In most existing panoramic technologies, optimization is performed for a horizontal direction. When shooting a panorama in the horizontal direction, a user smoothly moves a camera and shoots a frame of photo every a particular angle, and a wide panorama image may be generated through stitching. Although a stitched image may generate a particular geometric deformation, the deformation is not obvious because a shooting scene is usually far and a view is relatively wide.
However, when a panorama image is shot in a vertical direction, such as a skyscraper or a tall tree, the camera needs to be moved in the vertical direction to shoot multiple frames of photos at different angles. Then the multiple frames of photos are merged using an algorithm in order to generate the panorama image. However, a result of merging the multiple frames of photos shot in this manner may generally have different degrees of geometric deformation and distortion.
FIG. 1 is a schematic diagram of an image distortion generation principle when a panorama image is shot in a vertical direction. As shown in FIG. 1, for example, a mobile phone 20 is used to shoot a relatively tall building 10. Point O is a location (which is also a location of an optical center) of a camera of the mobile phone 20, and point C and point D are respectively a lowest point and a highest point that can be shot when the camera of the mobile phone 20 is used to shoot the building 10 at a particular angle. In FIG. 1, c (i.e, distance OE) is a projection of a distance value of point C to the optical center O onto an optical axis (shown by a dashed line OF in FIG. 1) direction, and d (i.e, distance OF) is a projection of a distance value of point D to the optical center O onto the optical axis direction. It can be seen from FIG. 1 that in a shooting process, in order to shoot the top of the building 10, the camera of the mobile phone 20 is not used to directly shoot the building 10 in the vertical direction, but is rotated upwards by a particular angle when being moved upwards, and the angle may be represented by ∠COD.

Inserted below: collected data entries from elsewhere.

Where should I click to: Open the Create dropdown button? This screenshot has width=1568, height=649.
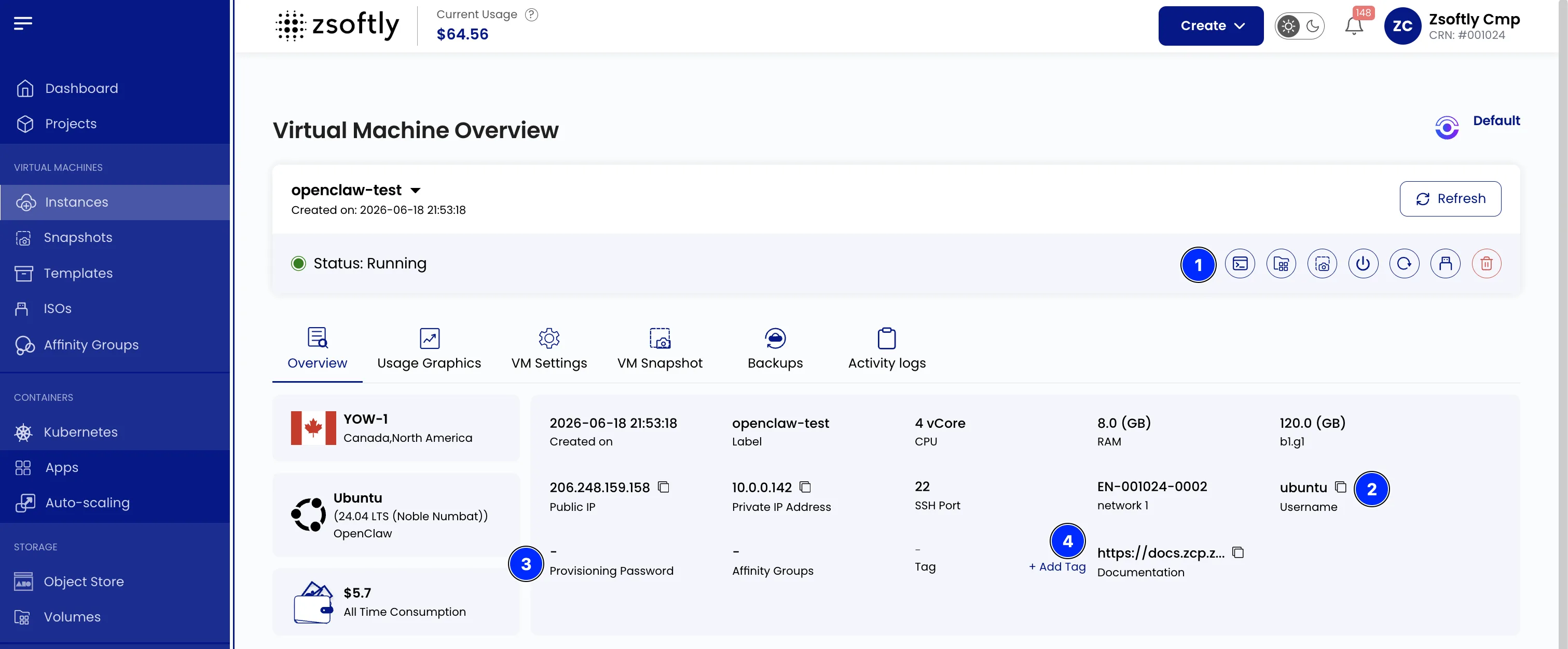click(x=1210, y=25)
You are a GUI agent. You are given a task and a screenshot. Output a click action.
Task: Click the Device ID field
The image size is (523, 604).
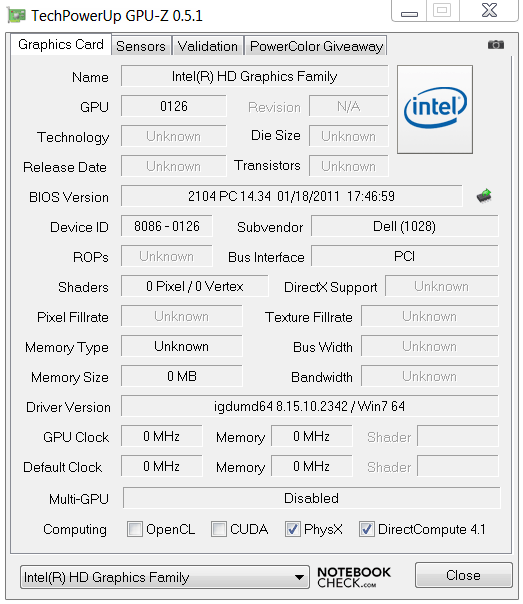click(x=167, y=226)
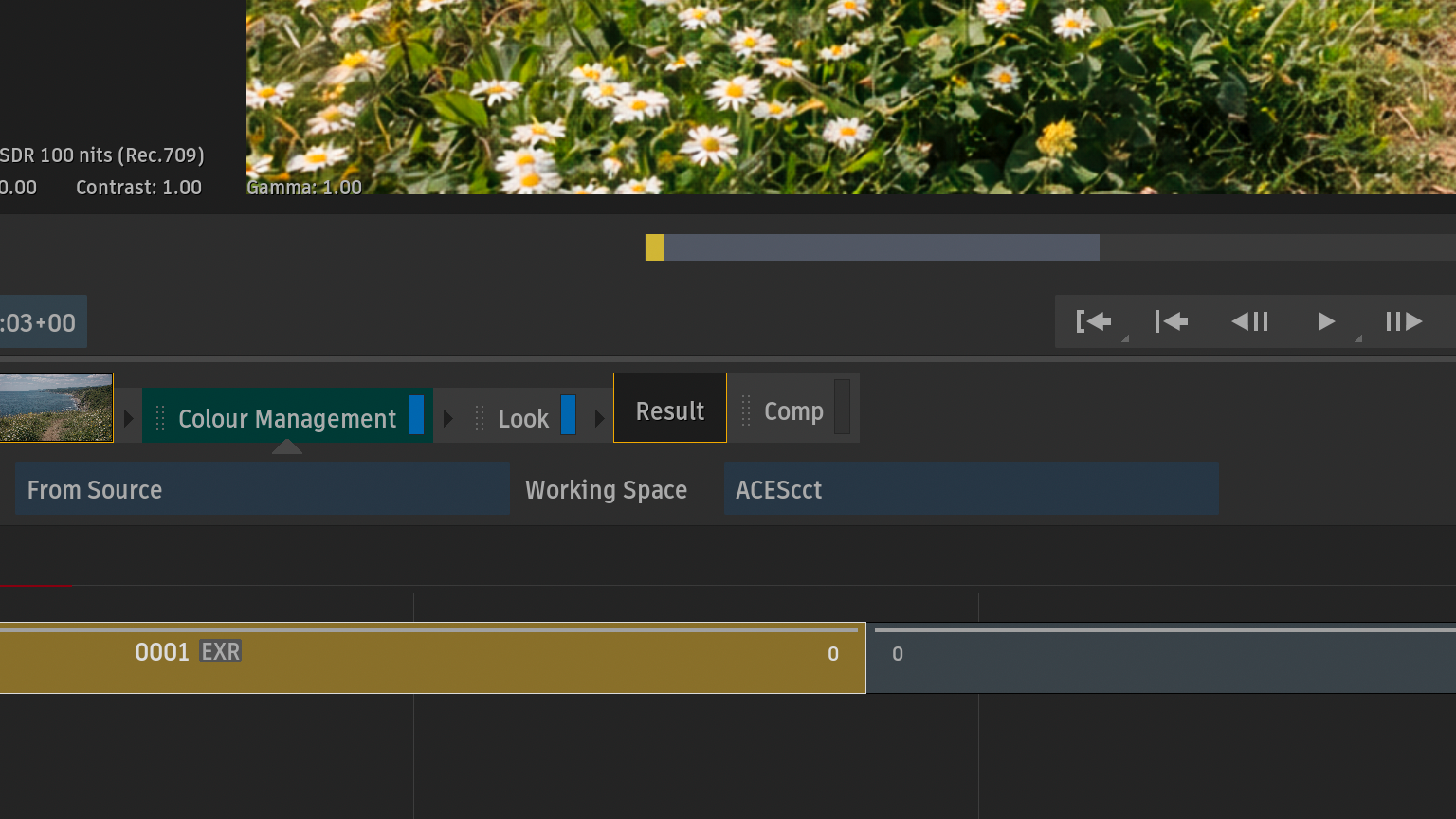Jump to the previous cut arrow button
This screenshot has height=819, width=1456.
(1172, 322)
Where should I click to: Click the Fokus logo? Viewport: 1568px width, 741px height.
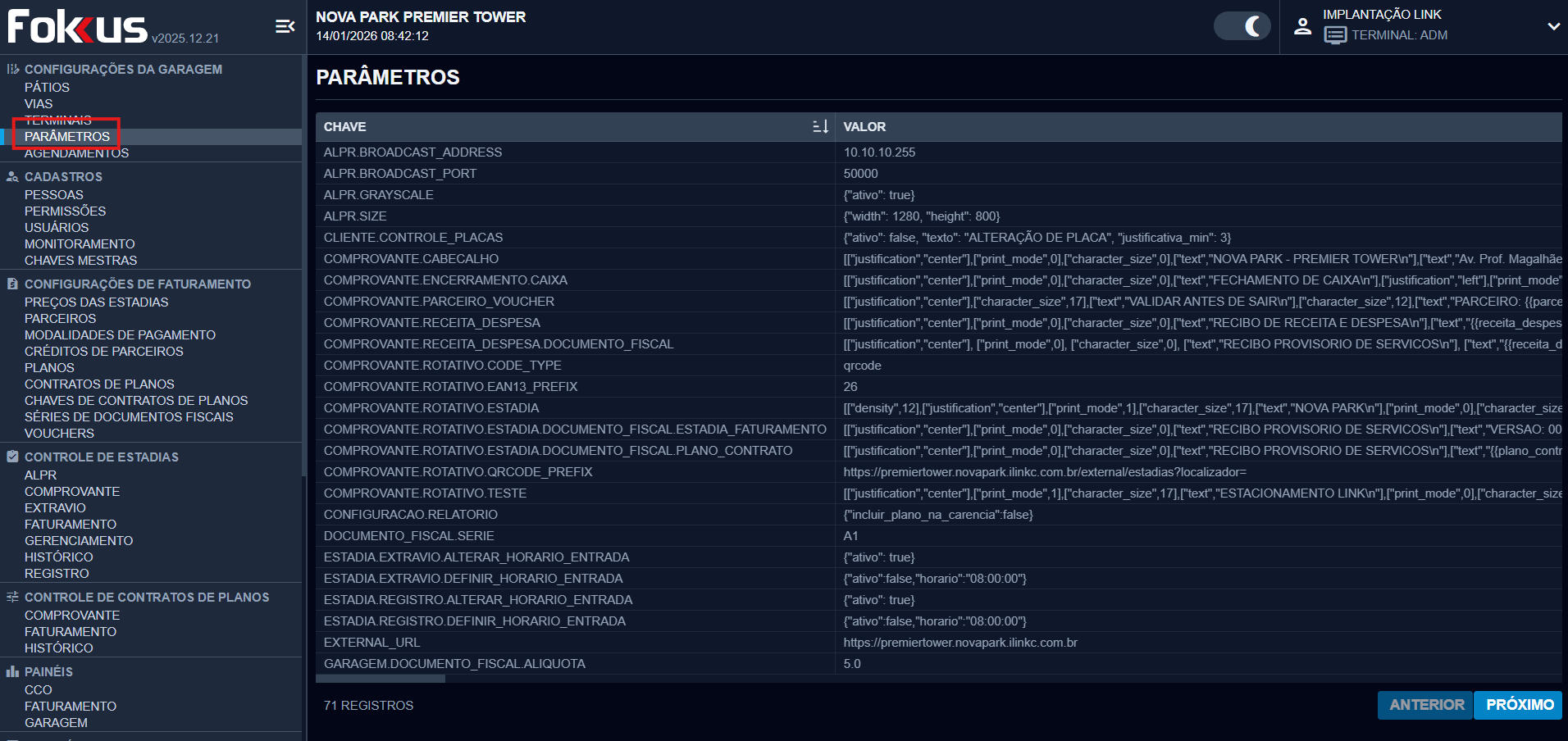coord(78,26)
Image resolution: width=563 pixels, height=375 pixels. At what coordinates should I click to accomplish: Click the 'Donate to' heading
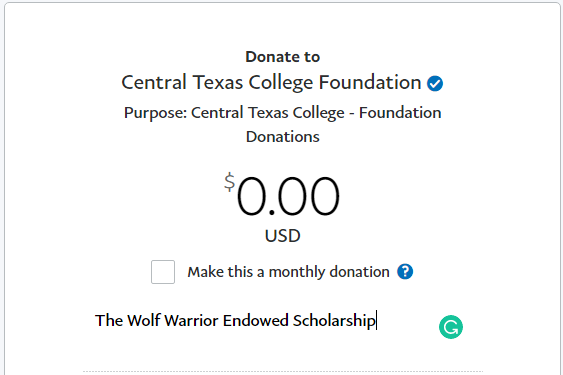283,57
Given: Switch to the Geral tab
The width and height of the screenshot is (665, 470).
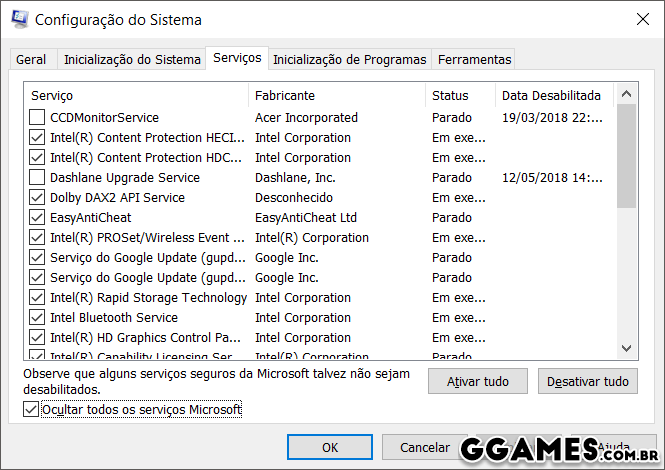Looking at the screenshot, I should 30,60.
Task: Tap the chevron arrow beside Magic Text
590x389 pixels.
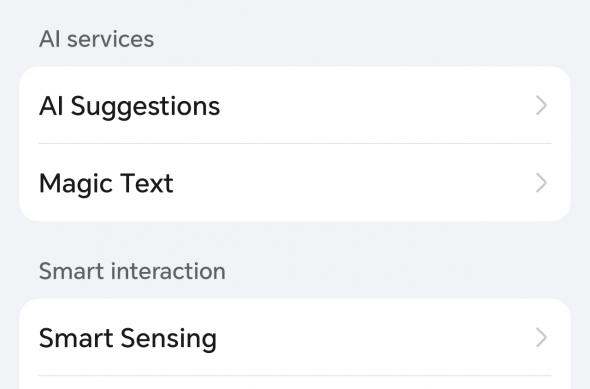Action: click(x=541, y=183)
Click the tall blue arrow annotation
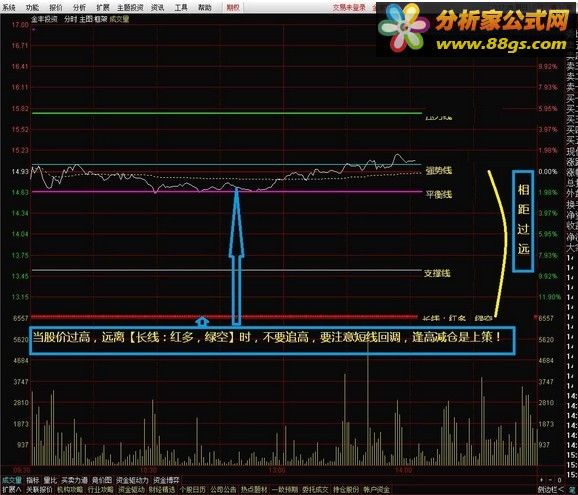The image size is (578, 495). point(236,257)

It should be noted that in FIG. 1, the building 10 is actually only a cross-section side view, that is, the entire building 10 is viewed as a straight line from the side. In a front view, any point on the building 10 may refer to any point in a particular line of the image. For example, point C in FIG. 1 may refer to any point in a line of the lowest end in the image. Point D may refer to any point in the line of the uppermost end in the image. Moreover, in other locations of the text, if a particular point on the building 10 is indicated, explanations are the same as those described above, and details are not described herein again.
Because of existence of a rotation angle, the optical axis of the camera in the mobile phone 20 is not perpendicular to a plane of the building 10. Therefore, within a range of a vertical perspective ∠COD of the camera, projections of distance values of points at different heights of an imaging plane of the building 10 to the optical center O onto the optical axis direction are not equal (for example, in FIG. 1, a projected distance value d>c). Therefore, when a highest point of the building 10 shot by the mobile phone 20 at this included angle is point D, a height of a formed image is less than a height of a formed image of the shot building 10 whose highest point is point C. If these photos are merged, severe image deformation is inevitably caused, and an image effect is distorted severely.
FIG. 2 is an effect diagram after the distorted images are merged. As shown in FIG. 2, after the distorted images are merged, in the merged image, vertical lines bend, or the top contracts towards the middle, causing severe impact on visual experience of a user.